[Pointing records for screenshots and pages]
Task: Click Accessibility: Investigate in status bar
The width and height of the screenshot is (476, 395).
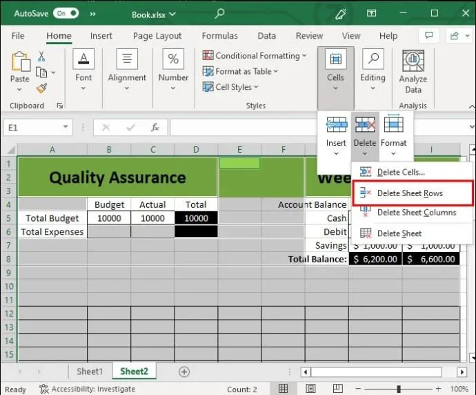Action: 88,389
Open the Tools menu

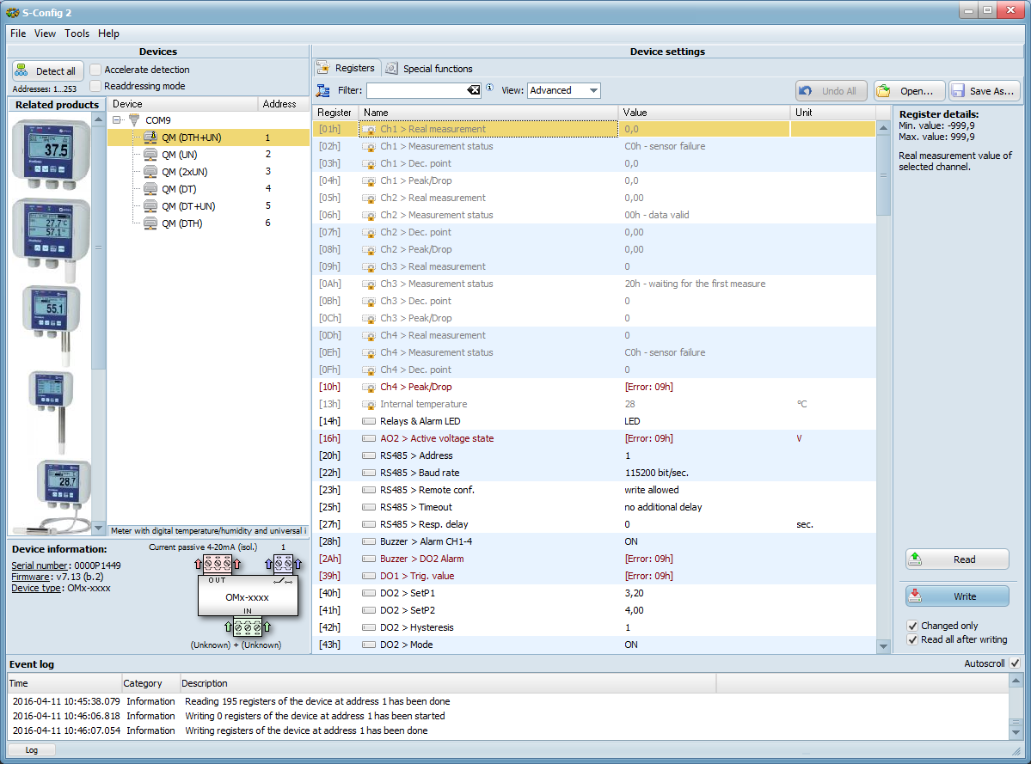coord(77,34)
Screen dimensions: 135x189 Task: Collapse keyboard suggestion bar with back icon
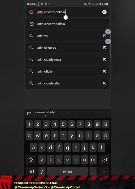point(29,114)
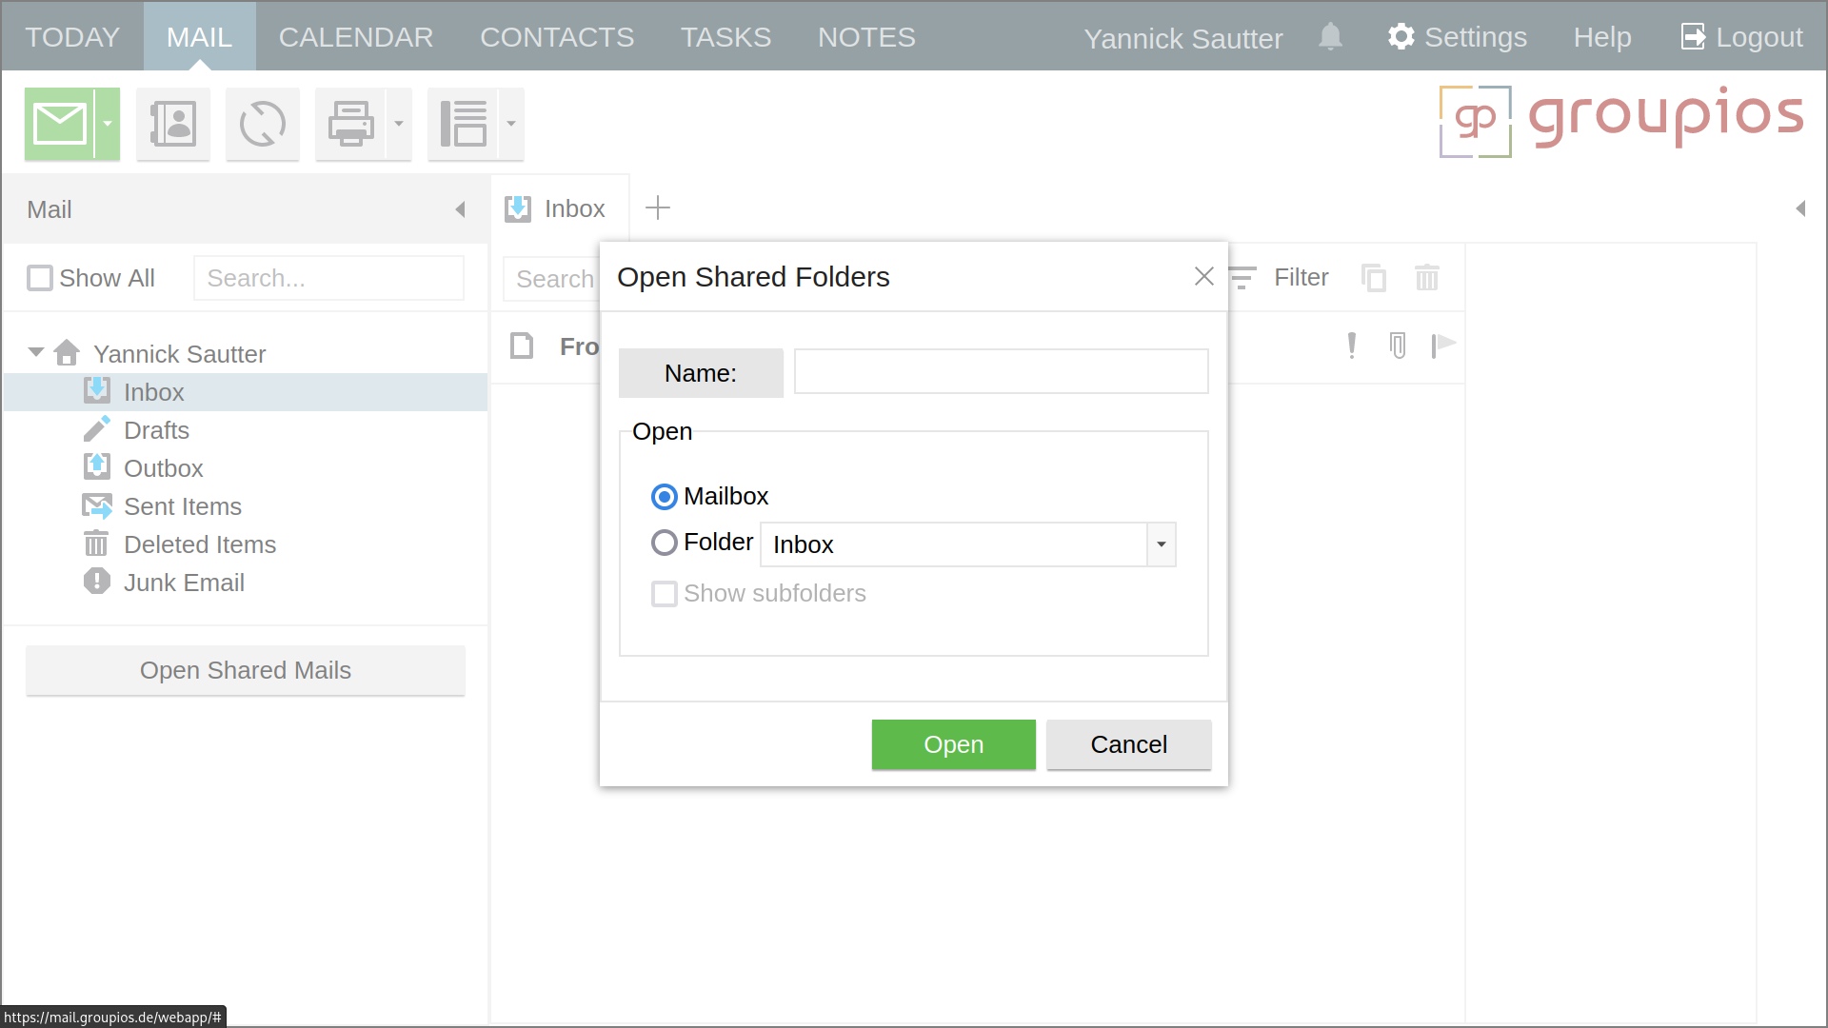Switch to the CALENDAR tab

[x=356, y=36]
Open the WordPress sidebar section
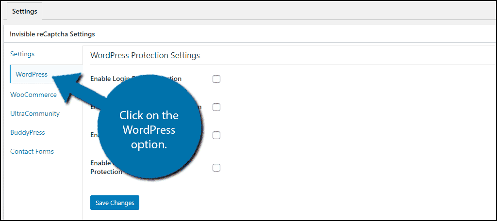Screen dimensions: 497x221 pyautogui.click(x=32, y=75)
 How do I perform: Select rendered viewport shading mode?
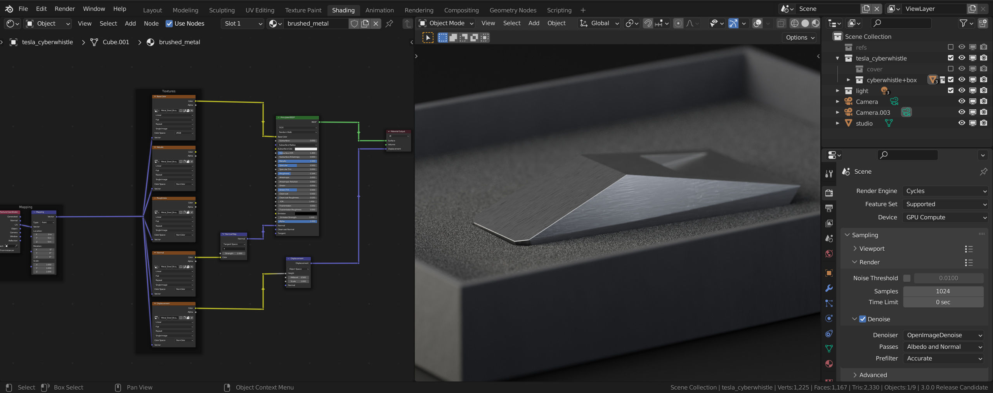pyautogui.click(x=816, y=23)
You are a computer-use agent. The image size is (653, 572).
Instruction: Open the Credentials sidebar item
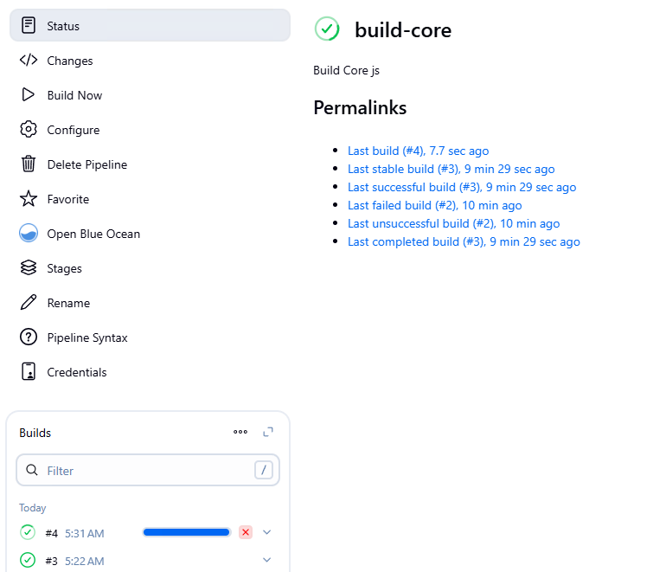[x=76, y=372]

Brief ->
Copy all of the records above word for word, leaving out the pictures.

Task answer ->
Task: Click Accessibility: Investigate in status bar
The width and height of the screenshot is (476, 395).
Action: 88,389
Open the Tools menu

coord(77,34)
Screen dimensions: 135x189 Task: Collapse keyboard suggestion bar with back icon
point(29,114)
Switch to the CALENDAR tab

[x=356, y=36]
Open the WordPress sidebar section
Screen dimensions: 497x221 pyautogui.click(x=32, y=75)
 How do I perform: Select rendered viewport shading mode?
pyautogui.click(x=816, y=23)
You are a computer-use agent. The image size is (653, 572).
Instruction: Open the Credentials sidebar item
[x=76, y=372]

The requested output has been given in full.